The Secret Lives of Dolphin

Understanding life history and habits makes catching dolphin easier.

There are two species of dolphin, the common dolphin (Coryphaena hippurus) found throughout the world in warm offshore waters, and the pompano dolphin (Coryphaena equiselis), which is smaller with a proportionally deeper body, smaller pectoral fins and shorter dorsal fin. Brilliantly colored and powerful acrobats, common dolphin are one of the few offshore species in which males and females appear clearly different. Round-headed females grow no more than 40 pounds, while bulls, with their high, squared-off foreheads, reach weights of 90 pounds or more. (Pompano dolphin rarely reach 10 pounds.)

Water temperature controls the range and migrations of common dolphin. Most abundant in surface temperatures of 79 to 82 degrees, common dolphin generally avoid waters where surface temperatures drop below 70. Pompano dolphin prefer surface temperatures above 75 degrees. In all oceans, dolphin may be found during any season of the year in waters that provide their favorite temperatures.

Since the pompano dolphin is more oceanic and commonly caught by U.S. sport fishermen only in the waters off Hawaii, we will concentrate on the common species, simply known as dolphin. In the western Atlantic, dolphin have been found as far north as George's Bank, Nova Scotia, and as far south as Rio de Janeiro, Brazil. In the eastern Pacific, they range from Peru to Oregon.

Dolphin living above the equator may lead separate lives from those found below the equator. Dolphin tagging has shed little light on the subject, since most tagged dolphin have been recovered soon after being tagged. It seems, however, that dolphin in the northern hemisphere generally migrate north from the equator during the spring and summer then return south (toward the equator) in the fall, while the southern population makes the opposite migration in mirror image.

Surface Navigators
The most surface-loving of all large, oceanic game fish, dolphin stay between the surface and 100-foot depths. They're particularly attracted to objects floating on or near the surface, including boards, sea turtles, whale sharks, logs and patches of sea weed. Grant Beardsley of the National Marine Fisheries Service once observed large schools of young dolphin following sargassum concentrations from the Florida Keys to Palm Beach, Florida - a distance of 265 miles.

These floating objects serve many purposes, primarily providing food such as the invertebrates and small fish found in seaweed mats. They also shelter young fish from predators and provide adults with navigational reference points.
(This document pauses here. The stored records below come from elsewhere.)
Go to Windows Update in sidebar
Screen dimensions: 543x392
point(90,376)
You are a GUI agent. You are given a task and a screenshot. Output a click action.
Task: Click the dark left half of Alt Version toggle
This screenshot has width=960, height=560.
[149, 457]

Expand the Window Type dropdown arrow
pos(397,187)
Other objects may simply act as schooling companions. Dolphin have been known to follow sailboats or towed vessels for hundreds of miles. At certain times of year, they're known to follow rays and cobia.

A Sizable Advantage
The key to dolphin behavior, says Capt. Jim Sharpe of the charter boat Sea Boots, lies in the size of the fish, which in turn relates to its age and sex. Once dolphin pass the juvenile stage, Sharpe divides them into three size groups, each with its own feeding and schooling characteristics. Though local names for the different size groups vary, their behavior remains the same worldwide.

Chickens: Young dolphin from 2 to 8 pounds, known as "peanuts" (when particularly tiny) and "chickens" in the Florida Keys, form large feeding schools of 100 to 200 fish, both male and female together. The large size of the school helps the young fish find food and protects the school from larger predators, which tend to pick off individuals from the outside of the pack. When a predator appears, the alarm quickly spreads through the school, allowing the majority to escape.
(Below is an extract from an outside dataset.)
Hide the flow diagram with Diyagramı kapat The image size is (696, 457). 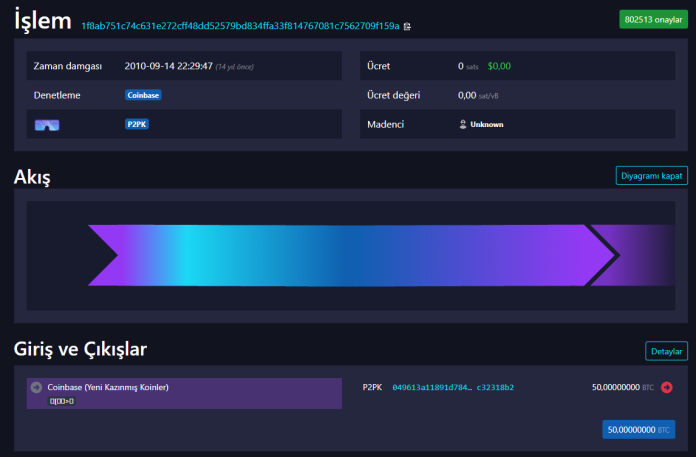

More than other size groups, peanuts and chickens tend to orient to floating objects ranging from seaweed to debris. Small females particularly associate with tide lines where sargassum accumulates, although males of the same size tend to be found in the open ocean along with larger males and females.
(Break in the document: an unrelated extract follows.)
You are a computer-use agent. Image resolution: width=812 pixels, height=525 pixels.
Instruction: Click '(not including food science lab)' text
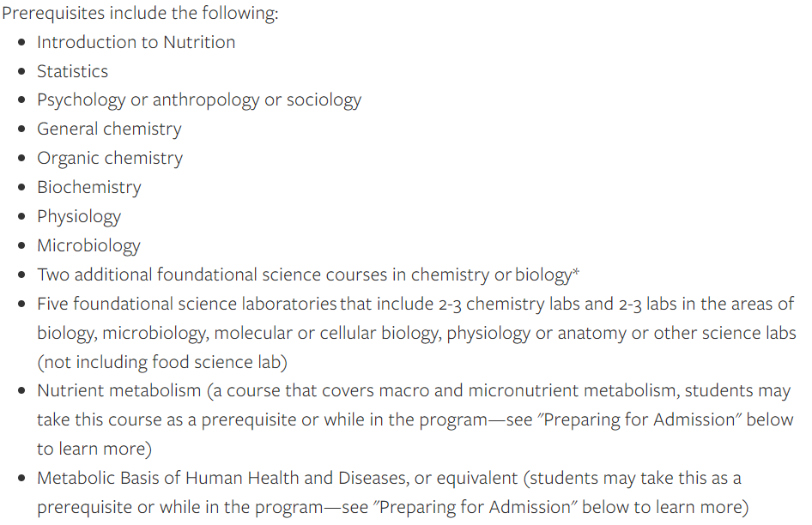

Feeding schools become common in south Florida around May, says Sharpe, before the young fish begin their summer migration north along the East Coast. At this time, they're easy to catch with any bait or gear.

Schoolies: When dolphin reach about 8 pounds, they begin to mature and form adult spawning schools. Fish in this size group can grow to more than 20 pounds in one summer. Studies age these fish at around 90 to 180 days old. Spawning schools can be found moving north from the east coast of Florida to the Carolinas in mid- and late summer.

During the summer, males and females in this group pair off to spawn. Females in the wild spawn roughly three times per year, depending on food availability and temperature conditions.

When they aren't spawning, these young-adult fish segregate by size and sex. "It's not unusual to find schools of female dolphin 8 to 22 pounds during the off-spawning cycle," says Sharpe. "These fish concentrate around tidal rips and weed lines along the continental shelf, where they're caught by trolling small baits or lures."

Wolf Packs: Large, mature dolphin, ranging in size from 20 to more than 45 pounds, form hunting pods, or "wolf packs," made up of two to six fish, usually one or two bulls and several cows. The bulls in the group are usually larger than the cows.

Big dolphin in small packs prefer unobstructed, open ocean to weed lines and debris, and often strike baits trolled for billfish or tuna. "These fish are extremely agile, strong and able to escape most predators with ease," says Sharpe, "with the exception of blue marlin."

Sometimes large dolphin roaming in wolf packs gang up to feed on schools of chicken dolphin around weed lines, finding them easy prey. "In late August along the Florida Keys, I've seen schools of 10 to 20 dolphin ranging from 20 to 35 pounds feeding under weed lines or flotsam," says Sharpe.

Studies of sex ratios in schools of different-size fish support the idea that dolphin change schooling and feeding patterns. In non-spawning periods, researchers found that schools of dolphin tended to be either predominantly males or female, but during spawning periods, the ratio of the sexes in dolphin schools was more equal.